• THE TASKS
1) Please return, word for word, the part of the text on the Center on Global Energy Policy that opens with the words containing "On April 24, 2013" and closes with "around the world.".
2) According to the text on the Center on Global Energy Policy, on what date was the center founded?

##### SUPPLIED TEXT #####

The Center on Global Energy Policy is a research center located within the School of International and Public Affairs at Columbia University. The center's director is Jason Bordoff, and it features senior research scholars such as Richard Nephew and Varun Sivaram, as well as visiting fellows and adjunct senior research scholars such as Cheryl LaFleur and Richard Kauffman. The center's stated mission is to "advance smart, actionable and evidence-based energy and climate solutions through research, education and dialogue".

History

On April 24, 2013 the Center for Global Energy Policy was founded within Columbia's School of International and Public Affairs. The launch event filled Columbia's historic Low Memorial Library, where mayor Michael Bloomberg spoke about how “New York is where the energy future is taking place”. The center's director, Jason Bordoff, a professor of professional practice and a former special assistant to President Barack Obama, said that he hoped that the center would "break new ground in energy research".

Publications
The Center’s research agenda emphasizes an economic and geostrategic approach to key energy policy areas. Current research programs encompass a wide variety of specific studies and topics, focused both on U.S. policy and specific regions around the world.

##### DATASET CONTENT #####

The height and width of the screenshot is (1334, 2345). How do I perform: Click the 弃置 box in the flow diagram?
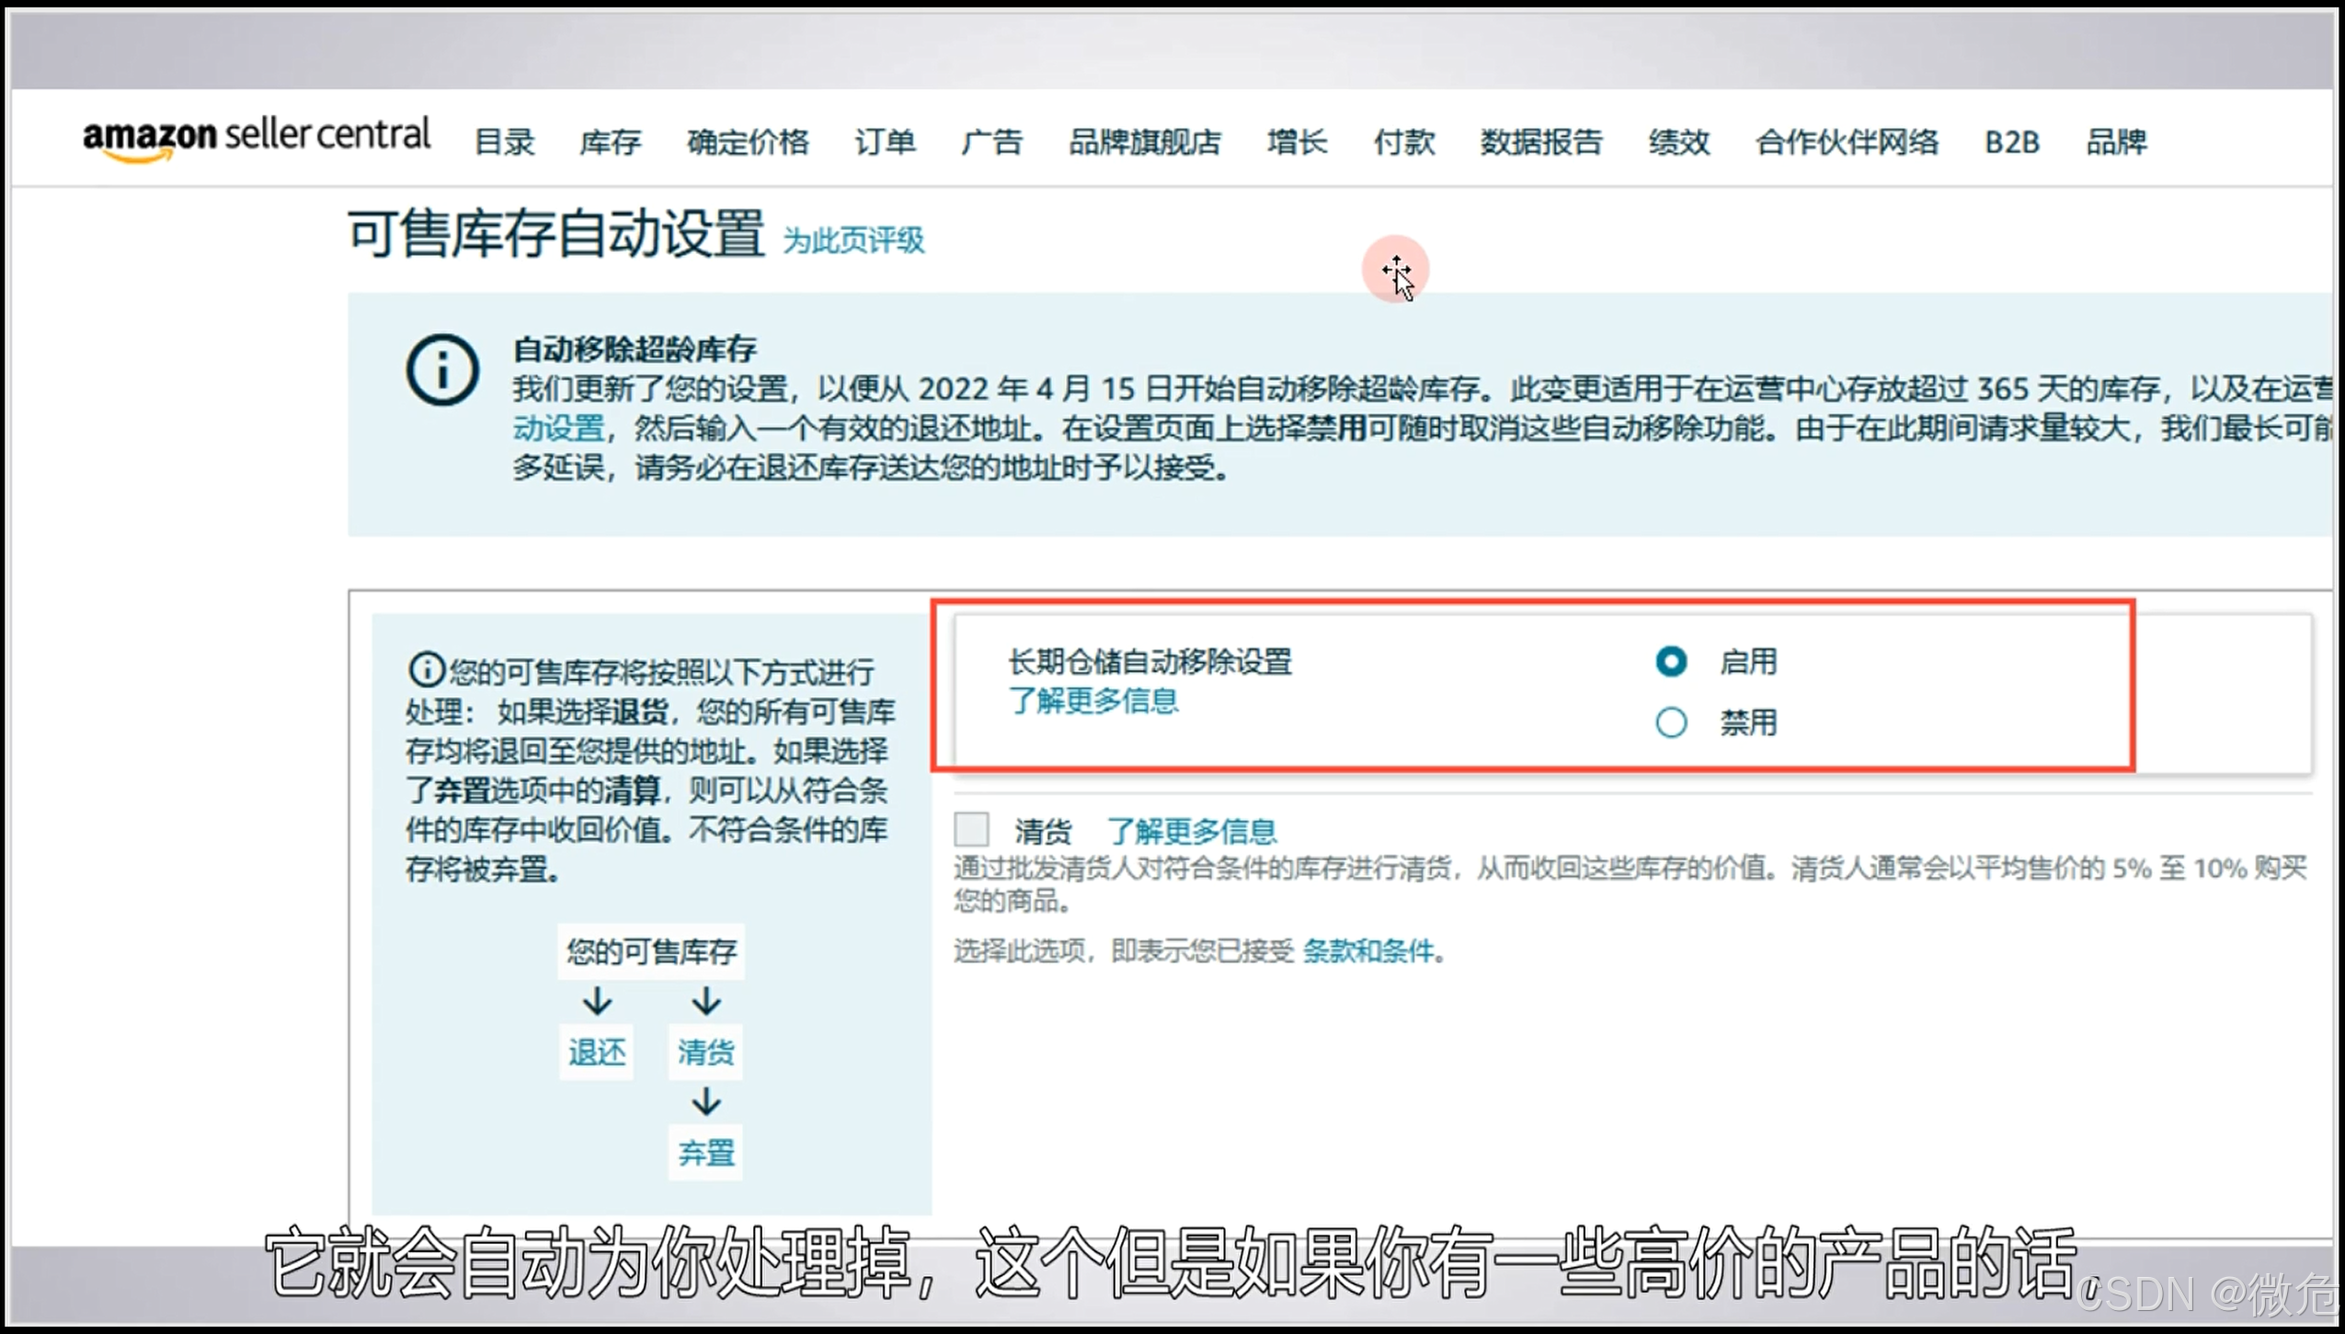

#####

• SOLUTIONS TO EACH TASK
1)
On April 24, 2013 the Center for Global Energy Policy was founded within Columbia's School of International and Public Affairs. The launch event filled Columbia's historic Low Memorial Library, where mayor Michael Bloomberg spoke about how “New York is where the energy future is taking place”. The center's director, Jason Bordoff, a professor of professional practice and a former special assistant to President Barack Obama, said that he hoped that the center would "break new ground in energy research".

Publications
The Center’s research agenda emphasizes an economic and geostrategic approach to key energy policy areas. Current research programs encompass a wide variety of specific studies and topics, focused both on U.S. policy and specific regions around the world.

2) April 24, 2013.